Image quality assessment often relies on raw opinion scores provided by subjects in subjective experiments, which can be noisy and unreliable. To address this issue, postprocessing procedures such as ITU-R BT.500, ITU-T P.910, and ITU-T P.913 have been standardized to clean up the original opinion scores. These methods use annotator-based statistical priors, but they do not take into account extensive information about the image itself, which limits their performance in less annotated scenarios. Generally speaking, image quality datasets usually contain similar scenes or distortions, and it is inevitable for subjects to compare images to score a reasonable score when scoring. Therefore, In this paper, we proposed Subjective Image Quality Score Preprocessing Method perceptual similarity Subjective Preprocessing (PSP), which exploit the perceptual similarity between images to alleviate subjective bias in less annotated scenarios. Specifically, we model subjective scoring as a conditional probability model based on perceptual similarity with previously scored images, called subconscious reference scoring. The reference images are stored by a neighbor dictionary, which is obtained by a normalized vector dot-product based nearest neighbor search of the images' perceptual depth features. Then the preprocessed score is updated by the exponential moving average (EMA) of the subconscious reference scoring, called similarity regularized EMA. Our experiments on multiple datasets (LIVE, TID2013, CID2013) show that this method can effectively remove the bias of the subjective scores. Additionally, Experiments prove that the Preprocesed dataset can improve the performance of downstream IQA tasks very well.

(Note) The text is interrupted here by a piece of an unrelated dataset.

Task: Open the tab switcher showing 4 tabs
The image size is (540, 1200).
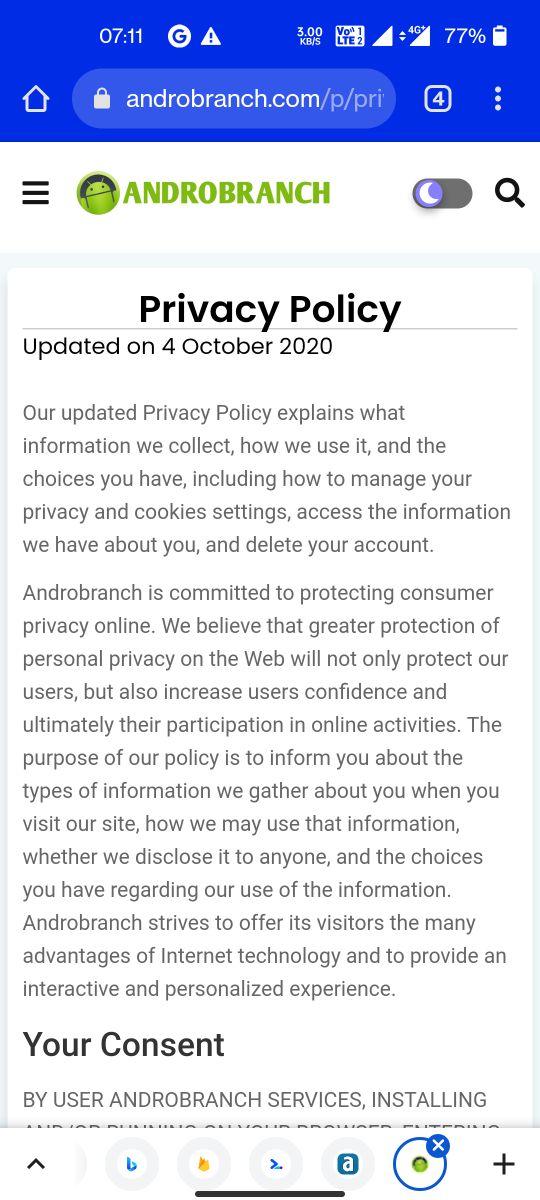Action: click(x=438, y=98)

Paper Structure (13 sections, 6 equations, 4 figures, 4 tables)

This paper contains 13 sections, 6 equations, 4 figures, 4 tables.

Figures (4)

  • Figure 1: Left: traditional MOS model, Gaussian Distribution. Middle: model with annotator information added, Gaussian multimodal distribution. Right: model with image information added, Gaussian multimodal distribution. $u(x)$ is regarded as the true quality. $f(s)$ is a learnable bias of annotator $s$. $u(x^{'})$ is regarded as the true quality of the reference image. $S(x,x^{'})$ represents the score residual converted from the perceptual similarity between images.

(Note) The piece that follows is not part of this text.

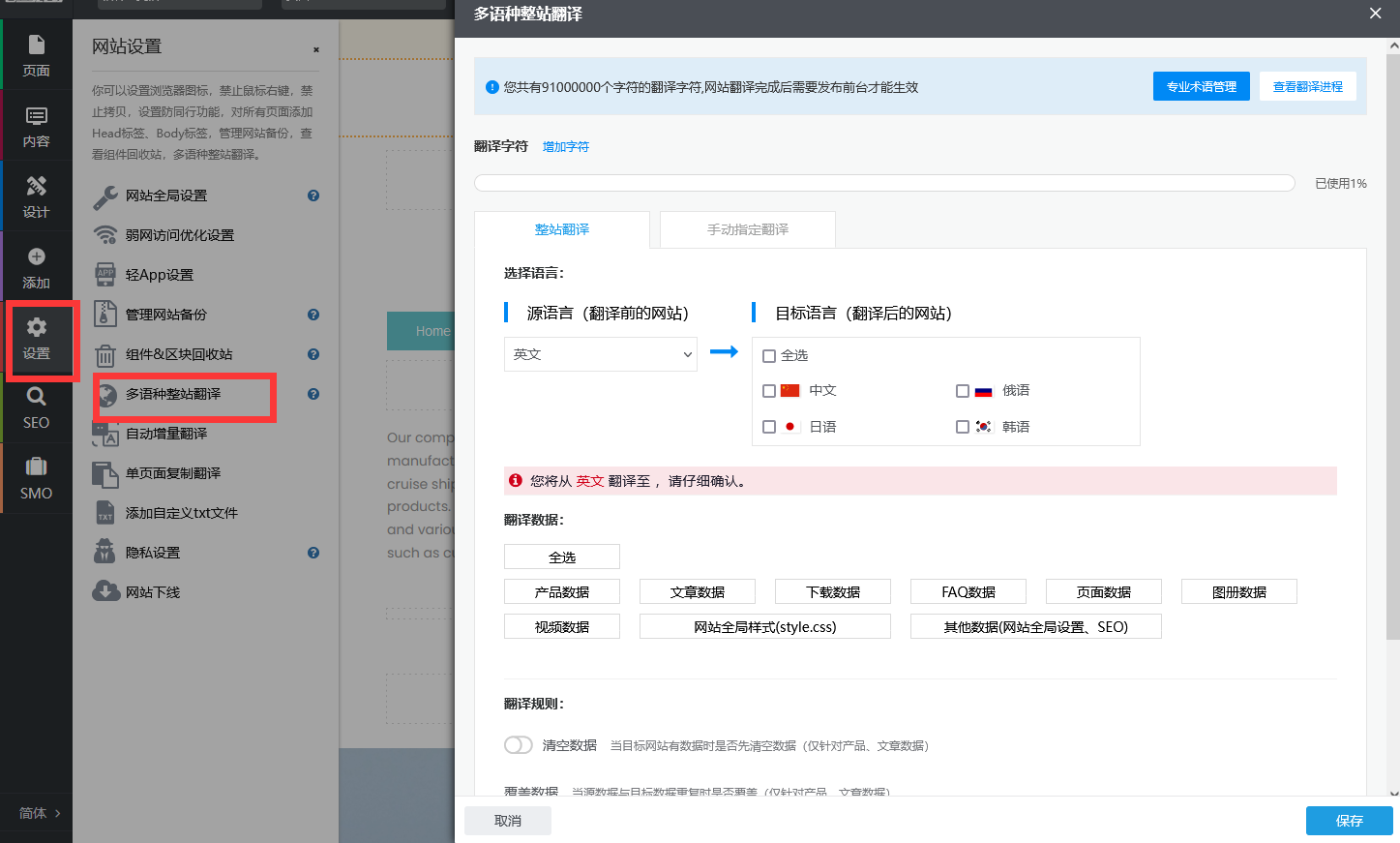
Task: Click the help icon beside 网站全局设置
Action: pyautogui.click(x=313, y=196)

  • Figure 2: The overall framework of the proposed method. When the marked score $y_{n}$ is biased large, the perceptual similarity score and the similar image estimation score can get the correct real score, thus correcting $y_{n}$.
  • Figure 3: (a) ResNet-50: Accuracies on LIVE with different variance $\sigma$.(b) ResNet-50: Accuracies on LIVE with different $T$.
  • Figure 4: Given a biased MOS (below the image), our method searches for images with similar perceptual similarities via NSS and gets the finetune score.